The VM evaluates the expression using the stack.

What the Stack Looks Like

For this program:

push 1
push 2
add
print

The stack changes like this:

start:  []

push 1: [1]

push 2: [1, 2]

add:    [3]

print:  []

The add instruction removes two values and pushes one result.

That pattern appears often in stack VMs.

Add Tests

Add these tests:

test "push and pop" {
    const program = [_]Instruction{};
    var vm = VM.init(&program);

    try vm.push(42);
    const value = try vm.pop();

    try std.testing.expectEqual(@as(i64, 42), value);
}

test "addition program leaves result on stack" {
    const program = [_]Instruction{
        .{ .op = .push, .value = 1 },
        .{ .op = .push, .value = 2 },
        .{ .op = .add },
        .{ .op = .halt },
    };

    var vm = VM.init(&program);
    try vm.run();

    const result = try vm.pop();
    try std.testing.expectEqual(@as(i64, 3), result);
}

test "division by zero fails" {
    const program = [_]Instruction{
        .{ .op = .push, .value = 1 },
        .{ .op = .push, .value = 0 },
        .{ .op = .div },
        .{ .op = .halt },
    };

    var vm = VM.init(&program);

    try std.testing.expectError(error.DivisionByZero, vm.run());
}

Run:

zig build test

Why This Is Called Bytecode

Our Instruction struct is easy to read, but it is not compact.

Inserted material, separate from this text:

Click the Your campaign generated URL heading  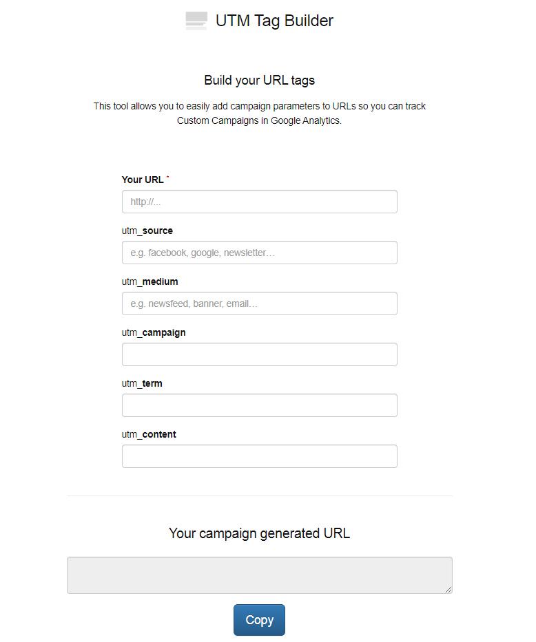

Real bytecode often stores instructions in a byte array:

opcode byte
optional operand bytes
opcode byte
optional operand bytes

Example:

01 00 00 00 2a

This might mean:

push 42

The opcode is one byte. The number is stored after it.

Our version uses a Zig struct so beginners can see the idea clearly before dealing with binary encoding.

Why Stack VMs Are Popular

A stack VM is simple.

Instructions do not need to name registers.

For example, add just means:

pop two values
add them
push the result

A register VM might say:

r3 = r1 + r2

Register VMs can be faster in some cases, but stack VMs are easier to implement first.

Many language implementations begin with a stack VM because the architecture is small and teachable.

What You Learned

You built a tiny bytecode virtual machine.

You defined opcodes.

You represented instructions.

You stored VM state.

You implemented a stack.

You wrote the fetch-execute loop.

You handled runtime errors like stack underflow and division by zero.

This is the core of many interpreters. A real language VM adds variables, functions, jumps, objects, strings, closures, garbage collection, and debugging support. The center is still the same: read an instruction, execute it, move to the next one.